BatchProcessor¶
Concurrent batch processing for CoherenceScorer and CoherenceAgent. Processes multiple prompts in parallel with configurable concurrency and progress tracking.
Usage¶
from director_ai import CoherenceAgent
from director_ai.core.batch import BatchProcessor
agent = CoherenceAgent(use_nli=True)
processor = BatchProcessor(agent, max_concurrency=8)
result = processor.process_batch([
"What is the capital of France?",
"What is the speed of light?",
"When was Python released?",
])
print(f"Succeeded: {result.succeeded}/{result.total}")
print(f"Duration: {result.duration_seconds:.1f}s")
for r in result.results:
print(f" output={r.output}, halted={r.halted}")
Constructor Parameters¶
| Parameter | Type | Default | Description |
|---|---|---|---|
backend |
CoherenceAgent \| CoherenceScorer |
required | Backend instance for processing |
max_concurrency |
int |
4 |
Maximum parallel workers |
item_timeout |
float |
60.0 |
Per-item timeout in seconds |
Methods¶
process_batch()¶
process_batch_async()¶
result = await processor.process_batch_async(
prompts: list[str],
tenant_id: str = "",
max_concurrency: int | None = None,
) -> BatchResult
BatchResult¶
| Field | Type | Description |
|---|---|---|
results |
list[ReviewResult \| tuple[bool, CoherenceScore]] |
Per-item results |
errors |
list[tuple[int, str]] |
Failed items: (index, reason) |
total |
int |
Total items submitted |
succeeded |
int |
Items that completed |
failed |
int |
Items that errored |
duration_seconds |
float |
Wall-clock time for the batch |
Scorer-Level Batching¶
For scoring prompt/response pairs without the agent orchestration layer, use CoherenceScorer.review_batch():
from director_ai import CoherenceScorer
scorer = CoherenceScorer(threshold=0.3, use_nli=True)
items = [
("What is 2+2?", "The answer is 4."),
("Capital of France?", "Paris is in Germany."),
]
results = scorer.review_batch(items)
for approved, cs in results:
print(f"approved={approved}, score={cs.score:.3f}")

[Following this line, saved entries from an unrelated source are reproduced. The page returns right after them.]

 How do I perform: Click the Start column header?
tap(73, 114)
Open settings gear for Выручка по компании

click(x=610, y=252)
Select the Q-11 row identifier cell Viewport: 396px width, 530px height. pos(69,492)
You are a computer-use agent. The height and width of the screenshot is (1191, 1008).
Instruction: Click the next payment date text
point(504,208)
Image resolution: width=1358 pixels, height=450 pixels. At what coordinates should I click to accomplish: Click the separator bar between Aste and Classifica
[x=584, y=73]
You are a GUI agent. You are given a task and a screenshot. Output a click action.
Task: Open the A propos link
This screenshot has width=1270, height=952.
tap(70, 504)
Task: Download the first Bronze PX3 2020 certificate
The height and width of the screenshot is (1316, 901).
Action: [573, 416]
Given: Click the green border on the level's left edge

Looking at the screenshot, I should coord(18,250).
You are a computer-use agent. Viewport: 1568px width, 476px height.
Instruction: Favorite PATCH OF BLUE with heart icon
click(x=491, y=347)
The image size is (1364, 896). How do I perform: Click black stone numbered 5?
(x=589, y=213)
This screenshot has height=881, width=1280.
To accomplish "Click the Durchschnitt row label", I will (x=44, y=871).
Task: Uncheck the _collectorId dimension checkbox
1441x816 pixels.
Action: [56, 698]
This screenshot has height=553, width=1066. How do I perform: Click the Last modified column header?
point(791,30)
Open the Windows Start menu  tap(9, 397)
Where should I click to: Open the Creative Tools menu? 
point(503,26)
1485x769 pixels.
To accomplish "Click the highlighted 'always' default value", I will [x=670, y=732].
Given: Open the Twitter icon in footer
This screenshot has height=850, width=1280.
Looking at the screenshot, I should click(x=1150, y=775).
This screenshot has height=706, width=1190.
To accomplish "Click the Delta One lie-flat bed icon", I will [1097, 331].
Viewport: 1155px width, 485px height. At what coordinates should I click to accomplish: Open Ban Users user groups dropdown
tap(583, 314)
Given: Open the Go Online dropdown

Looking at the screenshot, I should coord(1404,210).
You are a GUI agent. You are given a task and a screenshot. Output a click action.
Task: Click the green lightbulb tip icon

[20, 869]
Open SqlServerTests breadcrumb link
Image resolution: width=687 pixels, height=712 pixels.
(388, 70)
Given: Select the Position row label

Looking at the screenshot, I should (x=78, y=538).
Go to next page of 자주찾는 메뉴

review_batch() batches logical and factual NLI through score_batch() (2 GPU forward passes total) when NLI is available. Dialogue items fall back to sequential review(). Without NLI, all items are scored sequentially via heuristics.
Full API¶
director_ai.core.runtime.batch.BatchProcessor
¶
Batch processing wrapper for CoherenceAgent or CoherenceScorer.
Parameters:
| Name | Type | Description | Default |
|---|---|---|---|
backend
|
CoherenceAgent or CoherenceScorer instance.
|
|
required |
max_concurrency
|
int — maximum parallel workers.
|
|
4
|
process_batch
¶
Process a batch of prompts with concurrent execution.
Uses backend.process(prompt) if backend is CoherenceAgent.
review_batch
¶
Batch-review (prompt, response) pairs.
When the backend has a review_batch method (CoherenceScorer),
delegates to it for coalesced NLI inference (2 GPU kernel calls
total instead of 2*N). Falls back to per-item ThreadPoolExecutor.
process_batch_async
async
¶
process_batch_async(prompts: list[str], max_concurrency: int | None = None, tenant_id: str = '') -> BatchResult
Async version of process_batch using asyncio concurrency.
review_batch_async
async
¶
review_batch_async(items: list[tuple[str, str]], max_concurrency: int | None = None, tenant_id: str = '') -> BatchResult
Async version of review_batch.
Offloads coalesced scorer.review_batch() to the thread pool when available, falling back to per-item asyncio concurrency.